Kerouac wanted Marlon Brando to play Dean Moriarty in the film version of his masterpiece and, by those exalted standards, Garrett Hedlund’s Dean certainly disappoints. Playing a man who apparently blended the streetwise prowess of a petty criminal with an enormous amount of charm, Hedlund just seems like a bit of a dullard. As Sal, Riley, who delivered a fine performance as Ian Curtis in Anton Corbijn’s Control, has little to do but impersonate a writer who, Kerouac’s storied bohemian reputation notwithstanding, is, like most writers, a detached observer. Since Kristen Stewart regaled journalists at the film’s press conference with heartfelt anecdotes of listening to old tapes of LuAnne Henderson’s reminiscences and betrays a strong empathy for her character, it’s disappointing to report that, although she pouts nicely, her turn as Marylou is rather lifeless. Viggo Mortensen rarely disappoints, however. His Old Bull Lee is a fitting tribute to Burroughs, Midwestern cracker-barrel philosopher, junkie poet, and the literary innovator who eventually transcended Beat Generation clichés with his groundbreaking novel, Naked Lunch.
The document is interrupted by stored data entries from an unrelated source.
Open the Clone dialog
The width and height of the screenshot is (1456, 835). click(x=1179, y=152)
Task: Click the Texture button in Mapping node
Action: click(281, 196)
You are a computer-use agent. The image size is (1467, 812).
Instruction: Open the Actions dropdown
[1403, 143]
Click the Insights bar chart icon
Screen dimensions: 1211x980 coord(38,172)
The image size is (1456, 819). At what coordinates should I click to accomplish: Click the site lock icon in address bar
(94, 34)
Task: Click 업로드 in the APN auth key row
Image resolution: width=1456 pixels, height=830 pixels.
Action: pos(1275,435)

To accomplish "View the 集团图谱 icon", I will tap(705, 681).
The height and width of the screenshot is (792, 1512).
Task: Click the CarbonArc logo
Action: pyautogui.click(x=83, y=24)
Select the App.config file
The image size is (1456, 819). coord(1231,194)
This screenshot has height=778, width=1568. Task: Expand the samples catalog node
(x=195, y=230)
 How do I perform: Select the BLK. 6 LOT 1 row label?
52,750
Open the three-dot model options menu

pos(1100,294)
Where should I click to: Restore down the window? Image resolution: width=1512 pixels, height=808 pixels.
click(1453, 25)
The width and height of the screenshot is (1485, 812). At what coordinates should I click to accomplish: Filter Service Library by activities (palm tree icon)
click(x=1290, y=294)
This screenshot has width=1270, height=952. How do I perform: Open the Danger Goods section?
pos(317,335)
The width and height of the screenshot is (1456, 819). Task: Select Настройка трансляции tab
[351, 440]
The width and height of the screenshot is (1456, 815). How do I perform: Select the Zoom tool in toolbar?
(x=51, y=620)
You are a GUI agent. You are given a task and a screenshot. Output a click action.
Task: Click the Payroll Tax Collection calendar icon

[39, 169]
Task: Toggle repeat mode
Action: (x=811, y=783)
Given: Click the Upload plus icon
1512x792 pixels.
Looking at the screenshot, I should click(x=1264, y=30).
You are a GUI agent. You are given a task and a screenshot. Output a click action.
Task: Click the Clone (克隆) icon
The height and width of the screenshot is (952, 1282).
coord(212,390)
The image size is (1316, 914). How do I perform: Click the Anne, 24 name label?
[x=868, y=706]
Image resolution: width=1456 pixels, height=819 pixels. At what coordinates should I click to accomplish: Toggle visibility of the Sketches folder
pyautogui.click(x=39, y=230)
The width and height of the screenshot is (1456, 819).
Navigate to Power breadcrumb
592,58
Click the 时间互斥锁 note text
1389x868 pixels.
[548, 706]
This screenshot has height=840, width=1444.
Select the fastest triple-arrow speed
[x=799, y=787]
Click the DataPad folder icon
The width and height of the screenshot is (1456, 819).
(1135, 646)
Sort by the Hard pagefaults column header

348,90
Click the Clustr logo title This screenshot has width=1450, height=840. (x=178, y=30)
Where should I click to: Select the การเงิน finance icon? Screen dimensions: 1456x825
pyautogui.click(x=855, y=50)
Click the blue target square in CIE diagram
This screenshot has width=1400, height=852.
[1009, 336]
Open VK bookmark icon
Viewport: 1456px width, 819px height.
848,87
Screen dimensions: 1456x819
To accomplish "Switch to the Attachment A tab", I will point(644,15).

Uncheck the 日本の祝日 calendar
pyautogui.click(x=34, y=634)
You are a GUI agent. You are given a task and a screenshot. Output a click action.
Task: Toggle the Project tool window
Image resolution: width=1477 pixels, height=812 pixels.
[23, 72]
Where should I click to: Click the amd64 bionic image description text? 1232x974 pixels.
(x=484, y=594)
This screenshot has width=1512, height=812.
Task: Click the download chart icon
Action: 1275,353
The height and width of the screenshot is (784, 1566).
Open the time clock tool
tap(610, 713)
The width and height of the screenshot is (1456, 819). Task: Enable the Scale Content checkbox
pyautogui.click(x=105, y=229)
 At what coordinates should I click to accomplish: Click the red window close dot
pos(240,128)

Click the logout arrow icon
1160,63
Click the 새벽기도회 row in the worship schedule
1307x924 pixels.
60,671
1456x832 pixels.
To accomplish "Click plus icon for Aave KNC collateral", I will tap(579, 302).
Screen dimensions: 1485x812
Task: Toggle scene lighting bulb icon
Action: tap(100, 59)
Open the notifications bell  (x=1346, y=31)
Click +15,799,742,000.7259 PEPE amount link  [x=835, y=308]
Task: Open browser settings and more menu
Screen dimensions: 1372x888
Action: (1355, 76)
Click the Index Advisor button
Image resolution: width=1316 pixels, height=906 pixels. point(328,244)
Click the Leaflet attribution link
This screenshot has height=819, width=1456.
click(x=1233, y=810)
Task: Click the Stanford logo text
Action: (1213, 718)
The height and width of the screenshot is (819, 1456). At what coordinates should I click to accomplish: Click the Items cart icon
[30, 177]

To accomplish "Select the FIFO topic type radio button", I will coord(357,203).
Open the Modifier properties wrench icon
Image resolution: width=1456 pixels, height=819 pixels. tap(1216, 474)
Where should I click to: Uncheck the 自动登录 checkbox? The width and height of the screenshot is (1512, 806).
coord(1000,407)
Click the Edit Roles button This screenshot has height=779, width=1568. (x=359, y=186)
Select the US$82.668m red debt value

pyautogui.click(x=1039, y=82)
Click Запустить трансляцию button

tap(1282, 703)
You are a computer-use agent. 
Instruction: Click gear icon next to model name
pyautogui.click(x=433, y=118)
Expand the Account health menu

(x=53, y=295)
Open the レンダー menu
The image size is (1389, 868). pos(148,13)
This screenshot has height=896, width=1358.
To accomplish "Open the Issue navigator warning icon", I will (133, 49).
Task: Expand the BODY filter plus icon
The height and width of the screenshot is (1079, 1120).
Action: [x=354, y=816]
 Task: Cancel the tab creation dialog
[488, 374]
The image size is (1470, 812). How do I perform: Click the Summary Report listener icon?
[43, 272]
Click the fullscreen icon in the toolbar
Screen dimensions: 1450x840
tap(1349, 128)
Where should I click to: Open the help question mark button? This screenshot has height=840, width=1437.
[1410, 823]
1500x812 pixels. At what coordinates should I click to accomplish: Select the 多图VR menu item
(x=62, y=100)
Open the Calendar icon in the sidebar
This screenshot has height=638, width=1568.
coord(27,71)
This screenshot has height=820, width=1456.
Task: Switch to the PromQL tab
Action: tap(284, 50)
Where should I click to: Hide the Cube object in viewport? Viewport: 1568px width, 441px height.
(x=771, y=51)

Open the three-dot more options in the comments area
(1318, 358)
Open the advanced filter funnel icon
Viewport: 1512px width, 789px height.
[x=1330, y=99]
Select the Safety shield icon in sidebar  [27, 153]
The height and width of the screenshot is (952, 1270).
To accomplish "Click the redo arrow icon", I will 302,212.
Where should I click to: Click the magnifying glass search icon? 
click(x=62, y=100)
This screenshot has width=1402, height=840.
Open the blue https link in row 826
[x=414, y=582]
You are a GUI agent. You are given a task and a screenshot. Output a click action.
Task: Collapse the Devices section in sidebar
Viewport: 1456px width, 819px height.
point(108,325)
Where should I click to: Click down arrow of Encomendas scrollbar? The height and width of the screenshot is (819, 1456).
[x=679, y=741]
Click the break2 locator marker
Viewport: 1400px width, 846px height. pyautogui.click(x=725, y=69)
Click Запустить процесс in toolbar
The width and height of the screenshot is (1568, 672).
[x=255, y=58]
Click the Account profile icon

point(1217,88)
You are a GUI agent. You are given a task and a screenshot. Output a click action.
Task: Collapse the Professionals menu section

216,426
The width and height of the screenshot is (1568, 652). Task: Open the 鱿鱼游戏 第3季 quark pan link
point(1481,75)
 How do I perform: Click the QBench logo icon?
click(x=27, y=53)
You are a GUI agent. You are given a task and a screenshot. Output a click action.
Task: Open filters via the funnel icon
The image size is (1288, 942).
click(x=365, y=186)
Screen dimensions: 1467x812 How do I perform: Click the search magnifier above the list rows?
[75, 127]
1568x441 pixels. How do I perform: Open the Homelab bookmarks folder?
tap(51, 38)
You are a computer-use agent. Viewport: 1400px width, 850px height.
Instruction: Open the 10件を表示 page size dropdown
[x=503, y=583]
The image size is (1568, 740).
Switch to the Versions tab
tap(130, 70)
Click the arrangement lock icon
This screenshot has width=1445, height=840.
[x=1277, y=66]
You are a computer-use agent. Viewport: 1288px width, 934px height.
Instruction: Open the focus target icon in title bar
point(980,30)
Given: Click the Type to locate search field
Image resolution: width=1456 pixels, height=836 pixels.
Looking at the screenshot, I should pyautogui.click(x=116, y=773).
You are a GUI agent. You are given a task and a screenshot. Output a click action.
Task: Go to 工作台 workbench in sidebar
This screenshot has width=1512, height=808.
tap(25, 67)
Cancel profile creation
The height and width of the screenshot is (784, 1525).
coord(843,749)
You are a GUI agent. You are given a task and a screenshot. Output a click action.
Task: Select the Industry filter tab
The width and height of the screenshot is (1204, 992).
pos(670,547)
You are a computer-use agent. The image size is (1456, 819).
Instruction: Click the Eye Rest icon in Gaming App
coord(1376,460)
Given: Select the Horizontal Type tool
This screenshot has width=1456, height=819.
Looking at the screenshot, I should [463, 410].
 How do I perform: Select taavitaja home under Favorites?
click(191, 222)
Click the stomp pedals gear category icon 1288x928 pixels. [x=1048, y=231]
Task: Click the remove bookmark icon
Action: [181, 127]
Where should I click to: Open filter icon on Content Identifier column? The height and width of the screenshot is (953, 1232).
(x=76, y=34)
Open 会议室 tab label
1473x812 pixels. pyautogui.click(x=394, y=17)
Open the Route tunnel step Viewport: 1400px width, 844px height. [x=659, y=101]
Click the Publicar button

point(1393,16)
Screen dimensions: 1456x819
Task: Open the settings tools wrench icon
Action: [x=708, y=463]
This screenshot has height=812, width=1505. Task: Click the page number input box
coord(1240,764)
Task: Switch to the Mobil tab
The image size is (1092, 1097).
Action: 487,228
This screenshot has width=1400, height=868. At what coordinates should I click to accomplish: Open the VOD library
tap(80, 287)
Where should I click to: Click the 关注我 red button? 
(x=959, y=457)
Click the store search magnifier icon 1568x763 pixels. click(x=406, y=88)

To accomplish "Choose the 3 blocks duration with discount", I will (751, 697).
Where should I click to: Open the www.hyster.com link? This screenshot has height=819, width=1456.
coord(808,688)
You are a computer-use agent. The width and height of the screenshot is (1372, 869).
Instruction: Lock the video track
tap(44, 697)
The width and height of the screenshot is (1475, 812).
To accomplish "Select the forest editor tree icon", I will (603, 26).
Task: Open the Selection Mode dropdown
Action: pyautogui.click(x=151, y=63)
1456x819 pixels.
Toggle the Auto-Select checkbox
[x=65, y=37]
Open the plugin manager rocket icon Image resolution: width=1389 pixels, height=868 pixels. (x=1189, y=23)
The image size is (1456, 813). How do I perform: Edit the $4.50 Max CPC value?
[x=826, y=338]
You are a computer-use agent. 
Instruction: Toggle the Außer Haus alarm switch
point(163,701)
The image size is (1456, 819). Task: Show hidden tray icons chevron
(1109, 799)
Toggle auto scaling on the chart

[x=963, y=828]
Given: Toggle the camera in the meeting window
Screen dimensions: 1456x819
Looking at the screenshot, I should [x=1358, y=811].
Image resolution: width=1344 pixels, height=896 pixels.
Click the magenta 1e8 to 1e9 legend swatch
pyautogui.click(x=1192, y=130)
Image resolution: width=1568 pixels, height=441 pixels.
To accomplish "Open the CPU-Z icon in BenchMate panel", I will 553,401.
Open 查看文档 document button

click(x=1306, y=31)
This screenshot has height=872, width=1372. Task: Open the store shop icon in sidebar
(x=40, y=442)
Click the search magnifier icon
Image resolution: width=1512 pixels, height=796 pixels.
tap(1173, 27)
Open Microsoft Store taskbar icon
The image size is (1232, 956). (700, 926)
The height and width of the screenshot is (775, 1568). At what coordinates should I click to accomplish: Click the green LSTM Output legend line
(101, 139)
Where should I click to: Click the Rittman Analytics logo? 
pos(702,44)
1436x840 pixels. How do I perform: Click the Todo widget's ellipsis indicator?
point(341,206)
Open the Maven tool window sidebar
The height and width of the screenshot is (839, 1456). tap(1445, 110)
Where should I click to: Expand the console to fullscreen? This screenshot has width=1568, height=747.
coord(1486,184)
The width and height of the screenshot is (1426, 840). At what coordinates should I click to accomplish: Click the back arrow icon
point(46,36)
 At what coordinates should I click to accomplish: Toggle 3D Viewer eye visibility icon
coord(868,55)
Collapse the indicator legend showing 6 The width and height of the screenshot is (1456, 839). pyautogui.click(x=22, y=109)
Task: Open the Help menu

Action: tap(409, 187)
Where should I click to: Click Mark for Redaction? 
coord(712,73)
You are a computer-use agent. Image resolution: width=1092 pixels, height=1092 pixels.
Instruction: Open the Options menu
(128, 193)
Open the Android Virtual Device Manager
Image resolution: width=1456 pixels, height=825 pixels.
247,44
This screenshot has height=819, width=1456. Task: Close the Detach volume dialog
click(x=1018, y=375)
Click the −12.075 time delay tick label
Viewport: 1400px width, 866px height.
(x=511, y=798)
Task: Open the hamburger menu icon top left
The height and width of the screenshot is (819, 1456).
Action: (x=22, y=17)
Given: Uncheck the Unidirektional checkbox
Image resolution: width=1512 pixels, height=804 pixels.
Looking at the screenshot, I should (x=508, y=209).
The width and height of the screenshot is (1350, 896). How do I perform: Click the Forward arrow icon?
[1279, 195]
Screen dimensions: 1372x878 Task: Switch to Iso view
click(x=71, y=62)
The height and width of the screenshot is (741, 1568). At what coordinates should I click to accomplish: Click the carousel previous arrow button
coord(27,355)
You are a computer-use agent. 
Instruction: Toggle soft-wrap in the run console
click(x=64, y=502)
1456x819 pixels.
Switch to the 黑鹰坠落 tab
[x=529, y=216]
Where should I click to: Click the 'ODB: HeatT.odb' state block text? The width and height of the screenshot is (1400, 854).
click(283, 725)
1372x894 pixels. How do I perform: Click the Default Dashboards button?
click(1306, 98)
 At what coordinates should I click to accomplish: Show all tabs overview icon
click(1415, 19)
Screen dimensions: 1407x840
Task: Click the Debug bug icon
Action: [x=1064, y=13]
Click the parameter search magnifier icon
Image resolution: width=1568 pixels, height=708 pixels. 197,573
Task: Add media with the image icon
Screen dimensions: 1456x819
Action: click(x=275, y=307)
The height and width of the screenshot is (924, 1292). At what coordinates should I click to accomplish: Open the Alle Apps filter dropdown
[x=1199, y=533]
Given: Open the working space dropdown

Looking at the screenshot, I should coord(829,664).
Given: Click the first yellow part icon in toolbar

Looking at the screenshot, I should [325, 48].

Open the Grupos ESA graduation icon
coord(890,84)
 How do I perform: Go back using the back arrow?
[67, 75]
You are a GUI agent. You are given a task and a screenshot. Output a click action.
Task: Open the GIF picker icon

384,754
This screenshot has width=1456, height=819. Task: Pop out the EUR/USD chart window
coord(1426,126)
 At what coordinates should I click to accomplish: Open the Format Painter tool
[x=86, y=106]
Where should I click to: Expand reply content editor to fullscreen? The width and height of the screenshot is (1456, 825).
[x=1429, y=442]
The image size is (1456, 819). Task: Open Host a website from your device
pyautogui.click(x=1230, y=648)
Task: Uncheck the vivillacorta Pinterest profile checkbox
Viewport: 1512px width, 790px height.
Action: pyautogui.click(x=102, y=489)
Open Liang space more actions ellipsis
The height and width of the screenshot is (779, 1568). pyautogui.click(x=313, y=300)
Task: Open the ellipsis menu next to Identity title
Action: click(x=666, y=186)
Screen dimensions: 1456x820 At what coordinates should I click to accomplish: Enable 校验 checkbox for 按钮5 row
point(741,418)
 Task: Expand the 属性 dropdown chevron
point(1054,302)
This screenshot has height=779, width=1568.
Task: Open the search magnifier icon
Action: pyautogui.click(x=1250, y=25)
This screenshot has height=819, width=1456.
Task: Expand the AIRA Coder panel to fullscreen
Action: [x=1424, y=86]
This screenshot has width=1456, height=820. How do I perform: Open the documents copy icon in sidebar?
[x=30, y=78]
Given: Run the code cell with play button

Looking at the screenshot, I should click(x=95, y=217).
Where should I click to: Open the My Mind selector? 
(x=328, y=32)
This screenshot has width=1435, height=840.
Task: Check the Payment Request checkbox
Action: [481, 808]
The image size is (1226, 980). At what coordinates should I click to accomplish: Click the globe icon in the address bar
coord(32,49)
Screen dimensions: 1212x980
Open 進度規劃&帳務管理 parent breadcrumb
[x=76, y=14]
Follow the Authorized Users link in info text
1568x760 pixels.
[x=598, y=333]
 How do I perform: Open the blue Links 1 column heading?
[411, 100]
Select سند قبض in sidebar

One of Salles’s more welcome embellishments is the fleshing out of the novel’s female characters that, at least in the version published by Viking in 1957 before Kerouac’s original manuscript was made public, are fairly one-dimensional. The Camille/Carolyn Cassady portrayed by Dunst comes across as particularly appealing, a fount of common sense confronting a swarm of testosterone-driven, impractical men. Salles even graphically depicts some of Moriarty/Cassady’s gay trysts that are only hinted at in the novel. But this nod to the character’s complexity seems merely dutiful, the present paying tribute to a subversive past in a rather mechanical manner.

In the late ‘70s, Francis Ford Coppola bought the rights to On the Road and the project eventually petered out until Salles took charge eight years ago. Filming a book once thought too sprawling and poetic to be transferred to the screen may have been a noble ideal. But, truth be told, there is more of Kerouac’s insouciant spirit in road movies from the '50s, '60s, and '70s, such as Laszlo Benedek’s The Wild One (1953; which of course did star Marlon Brando), Richard C. Sarafian’s Vanishing Point (1971) and even the now badly dated Easy Rider (1969). For years there has been an academic cottage industry devoted to dissecting Kerouac’s legacy. It’s regrettable that Salles’s epic adaptation is itself a schematic academic exercise.